Last mile has never been more important than today. During times of massive disruption, the right supply chain management strategies can boost visibility, lower risk, and increase speed of service. Unfortunately, disruptions often occur with little, if any warning, putting company profitability and efficiency at risk. Last mile health, including e-commerce logistics, also suffers irreparable harm when disruptions occur without any mitigation strategies in place. However, technologies have the potential to provide a vaccine for better last mile health. But, A.T. Kearney’s lead partner in operations and performance transformation, Sean Monahan, via Retail Dive warns, “any solutions to last mile delivery problems need to solve issues of speed, security and most importantly, surety.” So, shippers need to know a few of the last mile health strategies that can mitigate losses amid disruption.

Final Mile Considerations Shippers Must Make to Develop a Sound Strategy

1. Recognize the Risks That May Impact Your Operation

Prior to the COVID-19 pandemic, supply chain professionals and C-Suite executives grew complacent with the idea that more visibility and efficiency must involve lean inventory and the limited supply chain network. Unfortunately, the COVID-19 highlighted a major problem—supply chains lost resiliency and flexibility. In turn, companies found themselves in a unique position, unable to secure more product and supplies when customer demands went through the proverbial roof. Obviously, some supply chains did diversify supplier relationships, but most relationships remained in a specific part of the world—Asia. 

As a result of disruption in the APAC region, it was only a matter of time before the problems reached the U.S. supply chain. They simply overlooked the risk. Thus, reviewing all possible risks is an essential disruption prevention strategy. The same applies to the last mile. Shippers need to think about how those risks could impact the final mile, such as limited access to customer homes, offering contactless delivery options and more. Clearly, C-Suite executives should have taken stock of the risks in limiting the geographic footprint of such relationships.

2. Expand Your Supply Chain Relationships

The next prevention strategy lies in the diversification of supply chain relationships. This includes leveraging the full scale and power of all carriers, not only the Big Three. Instead of relying on a single supplier in one country, C-Suite executives need to establish relationships with other manufacturers. Even raw material availability is at stake today, and the only way to prevent a recurrence is to expand available relationships before the next disruption hits. 

3. Automate Repetitive, Manual Processes

Another part of the risk to last mile health comes from its repetitive, redundant, and frankly riskier process. Since the last mile involves multiple “touches” within the back of a delivery van, it represents the greatest opportunity for loss. Of course, it’s not always possible to eliminate all touches. But, new technologies, including drones and curbside services, are quickly replacing the standards of last mile delivery.

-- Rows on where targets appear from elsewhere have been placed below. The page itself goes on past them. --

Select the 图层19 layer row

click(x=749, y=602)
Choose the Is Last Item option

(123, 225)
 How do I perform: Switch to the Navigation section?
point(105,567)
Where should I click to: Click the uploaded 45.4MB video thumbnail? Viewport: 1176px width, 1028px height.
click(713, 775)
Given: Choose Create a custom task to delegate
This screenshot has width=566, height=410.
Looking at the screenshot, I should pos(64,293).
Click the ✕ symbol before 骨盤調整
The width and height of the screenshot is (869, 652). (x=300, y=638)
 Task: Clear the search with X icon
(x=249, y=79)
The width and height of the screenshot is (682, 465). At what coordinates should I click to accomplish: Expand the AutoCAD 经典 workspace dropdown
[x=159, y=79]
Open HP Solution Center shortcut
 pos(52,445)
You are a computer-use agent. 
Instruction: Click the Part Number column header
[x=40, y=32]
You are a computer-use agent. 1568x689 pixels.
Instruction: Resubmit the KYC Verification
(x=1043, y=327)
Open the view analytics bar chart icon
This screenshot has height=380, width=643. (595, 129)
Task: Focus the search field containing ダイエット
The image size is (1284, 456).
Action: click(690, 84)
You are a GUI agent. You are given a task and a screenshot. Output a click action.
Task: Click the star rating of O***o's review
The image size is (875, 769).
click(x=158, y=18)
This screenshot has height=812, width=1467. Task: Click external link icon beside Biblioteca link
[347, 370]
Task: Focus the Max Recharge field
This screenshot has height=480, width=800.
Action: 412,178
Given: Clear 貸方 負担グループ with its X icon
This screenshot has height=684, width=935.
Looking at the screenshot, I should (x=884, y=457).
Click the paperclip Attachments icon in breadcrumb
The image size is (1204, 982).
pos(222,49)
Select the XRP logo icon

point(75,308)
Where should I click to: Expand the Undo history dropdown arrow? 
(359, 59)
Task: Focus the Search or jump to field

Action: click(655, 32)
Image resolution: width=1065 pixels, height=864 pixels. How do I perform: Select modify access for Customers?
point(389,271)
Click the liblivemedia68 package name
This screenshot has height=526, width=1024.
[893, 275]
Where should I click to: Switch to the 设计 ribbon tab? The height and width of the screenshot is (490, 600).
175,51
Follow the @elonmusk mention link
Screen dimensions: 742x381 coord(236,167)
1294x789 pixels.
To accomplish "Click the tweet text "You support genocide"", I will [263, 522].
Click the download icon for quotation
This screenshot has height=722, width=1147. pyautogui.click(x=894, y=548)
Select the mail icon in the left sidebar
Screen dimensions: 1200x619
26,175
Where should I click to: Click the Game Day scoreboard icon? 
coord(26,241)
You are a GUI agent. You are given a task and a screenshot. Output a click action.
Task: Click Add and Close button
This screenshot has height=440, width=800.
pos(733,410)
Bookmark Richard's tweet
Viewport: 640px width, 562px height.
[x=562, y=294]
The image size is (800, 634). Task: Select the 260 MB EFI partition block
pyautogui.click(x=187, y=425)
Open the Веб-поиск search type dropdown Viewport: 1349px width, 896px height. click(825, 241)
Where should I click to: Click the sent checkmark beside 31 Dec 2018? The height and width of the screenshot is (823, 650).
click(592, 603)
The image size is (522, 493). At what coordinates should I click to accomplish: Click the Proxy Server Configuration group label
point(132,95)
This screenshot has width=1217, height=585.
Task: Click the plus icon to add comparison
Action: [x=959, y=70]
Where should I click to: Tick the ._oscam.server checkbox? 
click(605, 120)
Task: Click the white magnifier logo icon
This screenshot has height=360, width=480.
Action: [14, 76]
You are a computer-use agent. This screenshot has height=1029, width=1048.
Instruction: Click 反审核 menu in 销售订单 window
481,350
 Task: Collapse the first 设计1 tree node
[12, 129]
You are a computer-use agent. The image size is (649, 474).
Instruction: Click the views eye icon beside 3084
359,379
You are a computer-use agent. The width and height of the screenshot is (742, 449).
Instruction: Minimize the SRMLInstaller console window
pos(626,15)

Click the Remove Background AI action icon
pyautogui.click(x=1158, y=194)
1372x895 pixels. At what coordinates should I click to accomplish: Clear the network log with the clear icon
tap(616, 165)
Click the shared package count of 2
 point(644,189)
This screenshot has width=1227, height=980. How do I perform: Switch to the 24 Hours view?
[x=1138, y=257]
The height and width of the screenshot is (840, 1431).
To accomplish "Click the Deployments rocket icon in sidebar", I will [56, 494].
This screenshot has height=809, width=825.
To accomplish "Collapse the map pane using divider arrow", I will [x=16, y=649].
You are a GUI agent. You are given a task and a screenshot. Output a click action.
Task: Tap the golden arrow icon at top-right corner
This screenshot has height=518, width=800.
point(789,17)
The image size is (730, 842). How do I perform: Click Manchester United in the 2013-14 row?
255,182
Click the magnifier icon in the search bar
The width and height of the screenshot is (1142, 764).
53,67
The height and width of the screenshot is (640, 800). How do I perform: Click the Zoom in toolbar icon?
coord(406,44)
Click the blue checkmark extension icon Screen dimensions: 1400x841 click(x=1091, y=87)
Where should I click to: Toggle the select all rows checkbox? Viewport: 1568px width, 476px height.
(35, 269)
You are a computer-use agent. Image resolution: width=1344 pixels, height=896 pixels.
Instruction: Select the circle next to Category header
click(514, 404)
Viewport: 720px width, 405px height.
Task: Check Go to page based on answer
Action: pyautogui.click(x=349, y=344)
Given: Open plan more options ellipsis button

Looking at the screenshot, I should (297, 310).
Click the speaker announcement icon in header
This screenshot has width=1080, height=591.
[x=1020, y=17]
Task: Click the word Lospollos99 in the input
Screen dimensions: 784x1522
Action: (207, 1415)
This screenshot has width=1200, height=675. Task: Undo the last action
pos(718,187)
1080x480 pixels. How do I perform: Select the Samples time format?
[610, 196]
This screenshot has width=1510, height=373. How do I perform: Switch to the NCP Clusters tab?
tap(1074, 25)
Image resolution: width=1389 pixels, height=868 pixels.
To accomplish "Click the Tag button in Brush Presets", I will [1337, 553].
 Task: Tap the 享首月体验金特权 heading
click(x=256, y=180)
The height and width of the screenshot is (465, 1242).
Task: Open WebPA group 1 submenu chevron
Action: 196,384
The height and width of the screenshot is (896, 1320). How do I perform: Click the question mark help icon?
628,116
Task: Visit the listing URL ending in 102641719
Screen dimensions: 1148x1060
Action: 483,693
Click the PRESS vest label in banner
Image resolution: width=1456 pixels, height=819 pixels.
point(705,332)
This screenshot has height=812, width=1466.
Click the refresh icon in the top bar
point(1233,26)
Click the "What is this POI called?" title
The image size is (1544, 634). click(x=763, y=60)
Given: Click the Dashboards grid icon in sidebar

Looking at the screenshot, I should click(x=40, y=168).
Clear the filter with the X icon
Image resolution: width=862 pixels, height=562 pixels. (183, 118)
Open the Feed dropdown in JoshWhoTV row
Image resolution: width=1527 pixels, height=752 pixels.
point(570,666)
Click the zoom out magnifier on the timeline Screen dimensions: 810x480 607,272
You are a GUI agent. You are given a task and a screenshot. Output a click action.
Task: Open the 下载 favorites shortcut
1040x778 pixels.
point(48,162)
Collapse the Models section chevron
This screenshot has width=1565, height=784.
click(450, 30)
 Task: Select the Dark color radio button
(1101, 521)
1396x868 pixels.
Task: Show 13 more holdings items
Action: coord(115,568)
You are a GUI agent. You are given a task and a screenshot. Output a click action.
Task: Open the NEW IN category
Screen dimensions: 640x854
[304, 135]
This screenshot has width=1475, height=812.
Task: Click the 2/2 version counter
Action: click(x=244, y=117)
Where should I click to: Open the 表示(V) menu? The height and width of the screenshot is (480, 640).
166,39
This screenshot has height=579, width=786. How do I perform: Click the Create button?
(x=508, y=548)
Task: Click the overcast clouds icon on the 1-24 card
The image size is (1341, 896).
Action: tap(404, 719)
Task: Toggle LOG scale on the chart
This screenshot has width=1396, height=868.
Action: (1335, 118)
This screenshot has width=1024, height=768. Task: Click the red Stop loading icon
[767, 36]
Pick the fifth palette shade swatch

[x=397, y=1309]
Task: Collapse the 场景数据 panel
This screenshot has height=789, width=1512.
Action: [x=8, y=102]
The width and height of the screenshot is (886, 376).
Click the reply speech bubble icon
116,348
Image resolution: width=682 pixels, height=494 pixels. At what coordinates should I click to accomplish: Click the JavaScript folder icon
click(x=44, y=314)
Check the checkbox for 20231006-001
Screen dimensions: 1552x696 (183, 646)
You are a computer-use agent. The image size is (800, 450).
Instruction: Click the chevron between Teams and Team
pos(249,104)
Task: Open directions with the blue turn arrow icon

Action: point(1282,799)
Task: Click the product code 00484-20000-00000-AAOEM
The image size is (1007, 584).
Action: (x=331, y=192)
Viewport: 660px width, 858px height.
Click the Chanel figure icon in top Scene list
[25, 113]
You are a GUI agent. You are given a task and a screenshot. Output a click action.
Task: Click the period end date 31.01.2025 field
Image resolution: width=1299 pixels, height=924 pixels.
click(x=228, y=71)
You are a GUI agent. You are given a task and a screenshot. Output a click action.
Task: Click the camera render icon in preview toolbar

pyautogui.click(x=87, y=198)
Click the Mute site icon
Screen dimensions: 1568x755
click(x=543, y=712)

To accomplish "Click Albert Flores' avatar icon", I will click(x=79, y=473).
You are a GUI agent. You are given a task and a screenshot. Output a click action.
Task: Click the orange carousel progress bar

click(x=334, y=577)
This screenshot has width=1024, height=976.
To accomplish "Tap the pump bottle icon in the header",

For instance, UPS is now taking extra care to leave packages further from the doorway. Of course, that does open the door to risk, but speaking of doors, what if drones could move the package from van to door? What if drones could sort the packages while the driver simply drives? It’s an endless array for the experts to review, but major companies, including FedEx, reports Truckinginfo, have launched efforts to offer automated last mile services within the last year. 

4. Deploy a Connected TMS

A connected transportation management system (TMS) that relies on telematics and automated systems also serves to protect against disruption in the first pick through the final mile. A connected system is an integral component of a successful logistics strategy from any standpoint as well. A connected TMS is also essential to modern fulfillment processes that lead to a faster last mile delivery, such as cross-docking and dropshipping, using freight data visibility to power metrics that feed into analytics, which are up next in this lineup of prevention strategies.

5. Use Advanced Analytics to Increase Last Mile Health and Visibility

Advanced analytics that connect the TMS and the scope of the logistics alphabet soup system suites that enable freight delivery can improve last mile health and visibility. Instead of knowing if customers are satisfied, integrated systems provide immediate feedback to drivers and shippers. Analytics determine the causes of good or bad experiences, helping to improve driver and supply chain performance around the clock. Remember that you cannot improve what you do not measure and analyze.

Prepare for the Next Disruption With Future-Proof Supply Chain Planning and Prevention Strategies Now

The modern supply chain must maintain a degree of flexibility to thrive. Along the path to efficiency and enlightenment, C-Suite executives left flexibility in the trenches. And according to Deloitte, “a decades-long focus on supply chain optimization to minimize costs, reduce inventories, and drive up asset utilization has removed buffers and flexibility to absorb disruptions─and COVID-19 illustrates that many companies are not fully aware of the vulnerability of their supply chain relationships to global shocks…New supply chain technologies are emerging that dramatically improve visibility across the end-to-end supply chain, and support companies’ ability to resist such shocks.” In other words, put these five strategies to work NOW.